One program already in development at that time showcased
in a very visible manner the feasibility of such an idea. This was the Delta
Clipper Experimental (DC-X) prototype Single Stage to Orbit (SSTO) rocket,
developed by McDonnell Douglas Aerospace under the Strategic Defense Initiative
although its principle designers William Gaubatz and former astronaut Pete
Conrad were clearly eyeing it as a prototype for an eventual commercial
vehicle. The DC-X performed several test flights from White Sands during the mid-1990s
before a maintenance error resulted in its demise during a landing pad accident
in 1996.
In the wake of the DC-X NASA initiated the X-33 program
in an effort to develop a fully reusable suborbital rocket, which was
eventually expected to lead to the development of a reusable commercial vehicle
capable of reaching orbit. The winning contractor for X-33, Lockheed Martin,
chose Edwards Air Force Base in California as the site of its test flights, but
subsequently chose New Mexico's proposed spaceport as the primary site for its
expected commercial vehicle, dubbed VentureStar. Unfortunately, the X-33
developed problems, particularly with its fuel tank, during its development
stages, and the entire program was cancelled in early 2001 before it had made any
test flights.
After additional false starts, such as the initiated,
then cancelled, Space Launch Initiative program, the tide shifted dramatically
in mid-2004 when the X-Prize Foundation announced that it had chosen New
Mexico's proposed spaceport as the site of its annual series of X-Prize Cup
competitions. The X-Prize itself, the brainchild of St. Louis businessman Peter
Diamandis, was an award of $10 million to the first private effort that could
launch a rocket vehicle carrying the weight equivalent of three people on two
suborbital flights within a two-week period; this prize was won by
California-based aviator Burt Rutan and his firm Scaled Composites in October
2004.
The X-Prize Cup, which follows from the original X-Prize,
is meant to be a periodic series of competitive events that will showcase
commercially-developed spaceflight vehicles, with the ultimate goal of using
these as a springboard for the development of a full commercial space industry
that will eventually include the taking of paying passengers to space.
The initial X-Prize Cup event was an exhibition that was
held at the Las Cruces airport two months ago, and the next one or two such
events are also expected to be held at that location. However, with development
of the spaceport now scheduled to begin within the near future, subsequent
X-Prize Cup events are slated to be held there.
The X-Prize Foundation's commitment to the Southwest
Regional Spaceport has now brought other players as well to the scene,
including some of the contestants of the original X-Prize. One of these, the
British-based Starchaser Industries, is scheduled to make the first commercial
launch from the spaceport site in March 2006.

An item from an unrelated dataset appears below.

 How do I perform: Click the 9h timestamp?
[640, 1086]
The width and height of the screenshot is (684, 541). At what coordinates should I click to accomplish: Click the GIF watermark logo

And now a new major player is on the scene. Following the
successful X-Prize winning flight last year, British entrepreneur Richard
Branson announced the formation of a new company, Virgin Galactic, whose goal
is to offer rides to space for paying passengers. At the ceremony at the
spaceport site which this author attended on Wednesday, Branson announced that
Virgin Galactic will be building its world headquarters at, and will be
operating out of, the Southwest Regional Spaceport. In addition to the
tremendous economic impact this effort this will bring to southern New Mexico,
it serves notice that New Mexico will be on the forefront of humanity's journey
to space.
So the long, winding road, begun so many years ago, is
reaching fruition at last. At the conclusion of Wednesday's ceremony some model
rockets were fired off by some area school children, and as this author began
the drive down the long, straight, dusty road towards home, he couldn't help
thinking that, while those rockets may not necessarily have been the first ever
launched from the spaceport site, they will certainly not be the last.